Freedom’s just another word for…

Paul Chan, “What Art Is And Where It Belongs”

I highly recommend this amazing essay, which appears in issue 10 of e-flux journal and on the artist’s website. What follows is an excerpt:

“What art ends up expressing is the irreconcilable tension that results from making something, while intentionally allowing the materials and things that make up that something to change the making in mind. This dialectical process compels art to a greater and greater degree of specificity, until it becomes something radically singular, something neither wholly of the mind that made it, nor fully the matter from which it was made. It is here that art incompletes itself, and appears.

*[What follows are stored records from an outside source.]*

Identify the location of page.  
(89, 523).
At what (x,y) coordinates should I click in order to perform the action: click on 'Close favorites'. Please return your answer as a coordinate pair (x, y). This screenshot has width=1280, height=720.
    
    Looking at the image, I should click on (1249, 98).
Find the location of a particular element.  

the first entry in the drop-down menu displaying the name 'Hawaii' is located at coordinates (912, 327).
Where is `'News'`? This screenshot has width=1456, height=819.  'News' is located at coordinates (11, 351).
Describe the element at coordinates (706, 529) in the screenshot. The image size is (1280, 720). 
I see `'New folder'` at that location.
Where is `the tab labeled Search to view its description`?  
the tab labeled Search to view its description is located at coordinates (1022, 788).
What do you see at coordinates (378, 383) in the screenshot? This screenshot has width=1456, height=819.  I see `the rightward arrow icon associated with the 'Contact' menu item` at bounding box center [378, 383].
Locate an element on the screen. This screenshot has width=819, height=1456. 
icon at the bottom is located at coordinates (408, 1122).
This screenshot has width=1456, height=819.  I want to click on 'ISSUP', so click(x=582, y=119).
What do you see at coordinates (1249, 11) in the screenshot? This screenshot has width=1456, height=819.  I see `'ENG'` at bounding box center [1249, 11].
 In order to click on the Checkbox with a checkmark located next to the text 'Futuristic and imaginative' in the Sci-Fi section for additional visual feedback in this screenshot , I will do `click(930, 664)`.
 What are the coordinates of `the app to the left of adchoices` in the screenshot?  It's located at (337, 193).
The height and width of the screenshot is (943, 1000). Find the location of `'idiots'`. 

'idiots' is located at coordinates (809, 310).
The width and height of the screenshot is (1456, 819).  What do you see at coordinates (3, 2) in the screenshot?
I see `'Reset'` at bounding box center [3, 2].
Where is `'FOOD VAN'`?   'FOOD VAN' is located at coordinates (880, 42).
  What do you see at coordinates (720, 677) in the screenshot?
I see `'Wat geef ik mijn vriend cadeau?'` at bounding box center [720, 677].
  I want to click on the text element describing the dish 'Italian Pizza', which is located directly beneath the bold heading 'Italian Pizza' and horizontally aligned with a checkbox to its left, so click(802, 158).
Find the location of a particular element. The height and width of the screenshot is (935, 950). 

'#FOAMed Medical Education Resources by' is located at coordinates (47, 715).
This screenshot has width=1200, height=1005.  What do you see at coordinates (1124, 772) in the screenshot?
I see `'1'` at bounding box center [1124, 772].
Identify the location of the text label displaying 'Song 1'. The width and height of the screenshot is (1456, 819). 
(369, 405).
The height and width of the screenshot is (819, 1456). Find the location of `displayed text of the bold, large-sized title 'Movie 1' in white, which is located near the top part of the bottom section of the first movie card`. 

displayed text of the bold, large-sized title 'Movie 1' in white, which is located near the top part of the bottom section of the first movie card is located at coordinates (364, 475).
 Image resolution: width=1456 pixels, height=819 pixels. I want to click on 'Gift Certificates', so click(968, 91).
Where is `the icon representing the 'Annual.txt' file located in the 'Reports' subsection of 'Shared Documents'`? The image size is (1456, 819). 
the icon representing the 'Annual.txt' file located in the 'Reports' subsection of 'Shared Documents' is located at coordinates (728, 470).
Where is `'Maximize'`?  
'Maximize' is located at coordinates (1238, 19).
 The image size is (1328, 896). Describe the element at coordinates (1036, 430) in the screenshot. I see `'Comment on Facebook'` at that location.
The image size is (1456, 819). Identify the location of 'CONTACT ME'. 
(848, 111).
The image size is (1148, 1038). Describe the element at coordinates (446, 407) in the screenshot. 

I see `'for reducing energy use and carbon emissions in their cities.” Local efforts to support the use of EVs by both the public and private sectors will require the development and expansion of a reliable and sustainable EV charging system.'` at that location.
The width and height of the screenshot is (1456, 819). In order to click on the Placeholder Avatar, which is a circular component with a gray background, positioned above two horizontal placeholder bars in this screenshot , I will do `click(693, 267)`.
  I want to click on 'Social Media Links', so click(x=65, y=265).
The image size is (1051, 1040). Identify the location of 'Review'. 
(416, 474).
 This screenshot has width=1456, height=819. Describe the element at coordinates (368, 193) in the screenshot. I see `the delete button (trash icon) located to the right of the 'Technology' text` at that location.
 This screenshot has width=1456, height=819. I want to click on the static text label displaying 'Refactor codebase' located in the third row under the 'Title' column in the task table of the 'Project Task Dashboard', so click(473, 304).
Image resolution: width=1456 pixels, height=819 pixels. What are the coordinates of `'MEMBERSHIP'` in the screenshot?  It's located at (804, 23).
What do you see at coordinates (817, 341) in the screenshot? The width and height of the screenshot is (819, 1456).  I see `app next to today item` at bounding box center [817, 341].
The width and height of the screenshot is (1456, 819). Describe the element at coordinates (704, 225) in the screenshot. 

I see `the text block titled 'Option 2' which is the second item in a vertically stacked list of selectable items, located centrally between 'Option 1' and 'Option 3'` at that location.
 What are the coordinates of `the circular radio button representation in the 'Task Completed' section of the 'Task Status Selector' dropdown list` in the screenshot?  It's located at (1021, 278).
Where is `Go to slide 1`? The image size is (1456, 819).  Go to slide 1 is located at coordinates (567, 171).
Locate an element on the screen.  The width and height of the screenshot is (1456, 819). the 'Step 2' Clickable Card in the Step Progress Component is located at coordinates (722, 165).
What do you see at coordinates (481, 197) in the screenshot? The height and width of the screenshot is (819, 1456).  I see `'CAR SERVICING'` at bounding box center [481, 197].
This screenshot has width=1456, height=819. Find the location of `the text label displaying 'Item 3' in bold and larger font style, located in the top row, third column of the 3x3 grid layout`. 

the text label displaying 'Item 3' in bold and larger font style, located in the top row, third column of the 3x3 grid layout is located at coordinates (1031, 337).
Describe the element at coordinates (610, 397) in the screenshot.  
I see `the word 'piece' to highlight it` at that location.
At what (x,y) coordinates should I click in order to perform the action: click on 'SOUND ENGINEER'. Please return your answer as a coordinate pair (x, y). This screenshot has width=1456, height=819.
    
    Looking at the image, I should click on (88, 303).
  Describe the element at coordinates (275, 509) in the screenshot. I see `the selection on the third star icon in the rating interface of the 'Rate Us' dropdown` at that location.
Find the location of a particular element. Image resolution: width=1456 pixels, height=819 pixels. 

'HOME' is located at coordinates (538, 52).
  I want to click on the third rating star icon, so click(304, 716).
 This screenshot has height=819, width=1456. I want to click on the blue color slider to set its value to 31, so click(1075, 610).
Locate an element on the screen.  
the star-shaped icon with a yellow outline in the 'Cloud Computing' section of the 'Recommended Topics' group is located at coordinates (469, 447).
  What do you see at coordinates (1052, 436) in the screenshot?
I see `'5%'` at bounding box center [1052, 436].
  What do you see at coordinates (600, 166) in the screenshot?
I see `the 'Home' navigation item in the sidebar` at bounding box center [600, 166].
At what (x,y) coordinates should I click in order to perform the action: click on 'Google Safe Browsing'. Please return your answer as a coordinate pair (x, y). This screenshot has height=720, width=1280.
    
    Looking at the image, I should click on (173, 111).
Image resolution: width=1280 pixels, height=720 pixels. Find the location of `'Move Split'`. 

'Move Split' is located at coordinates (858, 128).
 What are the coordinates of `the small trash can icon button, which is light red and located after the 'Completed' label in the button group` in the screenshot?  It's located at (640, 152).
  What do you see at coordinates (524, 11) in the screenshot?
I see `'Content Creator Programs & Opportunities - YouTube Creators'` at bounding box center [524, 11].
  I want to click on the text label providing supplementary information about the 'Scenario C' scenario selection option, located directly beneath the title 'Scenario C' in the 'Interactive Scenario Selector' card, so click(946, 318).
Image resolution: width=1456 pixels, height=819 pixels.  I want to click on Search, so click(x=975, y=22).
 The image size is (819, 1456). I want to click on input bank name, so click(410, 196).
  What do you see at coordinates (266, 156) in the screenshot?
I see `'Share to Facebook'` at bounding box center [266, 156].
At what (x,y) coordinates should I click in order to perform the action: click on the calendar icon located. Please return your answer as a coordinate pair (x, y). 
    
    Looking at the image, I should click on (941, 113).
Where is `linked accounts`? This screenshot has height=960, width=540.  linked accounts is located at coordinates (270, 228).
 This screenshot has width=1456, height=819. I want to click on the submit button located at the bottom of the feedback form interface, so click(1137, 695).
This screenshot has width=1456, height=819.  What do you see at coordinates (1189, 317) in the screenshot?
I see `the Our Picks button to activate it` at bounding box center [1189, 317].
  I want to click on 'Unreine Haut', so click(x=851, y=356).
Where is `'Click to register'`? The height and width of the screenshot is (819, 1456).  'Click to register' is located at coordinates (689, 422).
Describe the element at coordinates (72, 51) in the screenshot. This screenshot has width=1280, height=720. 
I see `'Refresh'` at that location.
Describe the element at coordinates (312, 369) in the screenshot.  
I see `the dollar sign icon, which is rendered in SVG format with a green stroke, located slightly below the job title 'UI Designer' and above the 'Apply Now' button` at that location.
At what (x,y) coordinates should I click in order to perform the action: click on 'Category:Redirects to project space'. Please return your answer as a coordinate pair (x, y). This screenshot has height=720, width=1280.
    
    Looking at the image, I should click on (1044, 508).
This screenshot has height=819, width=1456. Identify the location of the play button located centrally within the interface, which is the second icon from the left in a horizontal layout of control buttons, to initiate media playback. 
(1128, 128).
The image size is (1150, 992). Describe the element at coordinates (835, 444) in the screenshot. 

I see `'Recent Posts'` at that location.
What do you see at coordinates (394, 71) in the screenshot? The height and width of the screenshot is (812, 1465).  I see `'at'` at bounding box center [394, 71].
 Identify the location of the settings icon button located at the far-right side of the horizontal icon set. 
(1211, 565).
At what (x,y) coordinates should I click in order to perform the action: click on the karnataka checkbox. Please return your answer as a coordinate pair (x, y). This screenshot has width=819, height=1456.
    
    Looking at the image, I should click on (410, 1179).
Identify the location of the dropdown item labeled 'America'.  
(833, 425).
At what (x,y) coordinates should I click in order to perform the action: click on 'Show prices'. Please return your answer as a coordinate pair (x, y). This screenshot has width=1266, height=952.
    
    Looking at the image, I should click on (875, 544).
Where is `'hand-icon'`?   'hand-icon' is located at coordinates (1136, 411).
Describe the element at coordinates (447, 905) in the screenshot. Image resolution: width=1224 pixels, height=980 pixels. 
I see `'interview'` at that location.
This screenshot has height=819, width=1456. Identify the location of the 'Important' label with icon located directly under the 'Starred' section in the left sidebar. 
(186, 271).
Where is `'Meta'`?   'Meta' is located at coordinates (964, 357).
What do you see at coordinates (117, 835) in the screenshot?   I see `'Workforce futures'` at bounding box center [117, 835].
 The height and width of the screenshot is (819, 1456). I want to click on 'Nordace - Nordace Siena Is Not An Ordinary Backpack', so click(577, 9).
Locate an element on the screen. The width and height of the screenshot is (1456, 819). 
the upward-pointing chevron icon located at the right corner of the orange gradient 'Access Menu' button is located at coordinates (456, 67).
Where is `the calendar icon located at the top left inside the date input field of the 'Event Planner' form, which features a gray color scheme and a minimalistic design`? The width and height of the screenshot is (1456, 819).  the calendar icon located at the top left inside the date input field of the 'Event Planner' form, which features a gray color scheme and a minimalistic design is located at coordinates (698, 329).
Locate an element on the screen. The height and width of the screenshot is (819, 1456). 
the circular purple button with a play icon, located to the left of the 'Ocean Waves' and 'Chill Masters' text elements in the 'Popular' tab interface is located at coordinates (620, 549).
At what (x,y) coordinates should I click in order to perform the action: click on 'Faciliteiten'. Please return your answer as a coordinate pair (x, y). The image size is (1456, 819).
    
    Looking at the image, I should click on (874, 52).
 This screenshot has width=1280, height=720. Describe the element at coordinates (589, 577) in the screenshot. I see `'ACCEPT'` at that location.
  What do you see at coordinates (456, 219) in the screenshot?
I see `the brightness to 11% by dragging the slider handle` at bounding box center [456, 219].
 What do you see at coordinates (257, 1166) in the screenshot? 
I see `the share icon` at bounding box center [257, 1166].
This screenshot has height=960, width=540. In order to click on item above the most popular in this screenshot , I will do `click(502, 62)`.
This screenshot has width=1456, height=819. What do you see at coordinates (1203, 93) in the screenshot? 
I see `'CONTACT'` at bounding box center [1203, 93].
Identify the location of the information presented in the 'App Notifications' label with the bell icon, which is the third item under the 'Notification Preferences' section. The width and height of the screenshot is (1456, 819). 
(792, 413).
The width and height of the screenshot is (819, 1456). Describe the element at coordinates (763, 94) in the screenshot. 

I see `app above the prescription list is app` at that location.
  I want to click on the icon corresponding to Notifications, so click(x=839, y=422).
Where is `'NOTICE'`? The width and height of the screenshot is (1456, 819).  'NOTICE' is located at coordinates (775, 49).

The irony is that because it cannot express what it truly wants to be, art becomes something greater and more profound. Its full measure reaches beyond its own composition, touching but never embracing the family of things that art ought to belong to, but does not, because it refuses (or is unable) to become a thing-in-itself. Instead, art takes on a ghostly presence that hovers between appearance and reality. This is what makes art more than a thing. By formalizing the ways in which objective conditions and subject demands inform and change each other over the course of its own making, a work of art expresses both process and instant at once, and illuminates their interdependence precisely in their irreconcilability. And it is as a consequence of this inner development that art becomes what it truly is: a tense and dynamic representation of what it takes to determine the course of one’s own realization and shape the material reality from which this self-realization emerges. In other words, whatever the content in whatever the form, art is only ever interested in appearing as one thing: freedom.”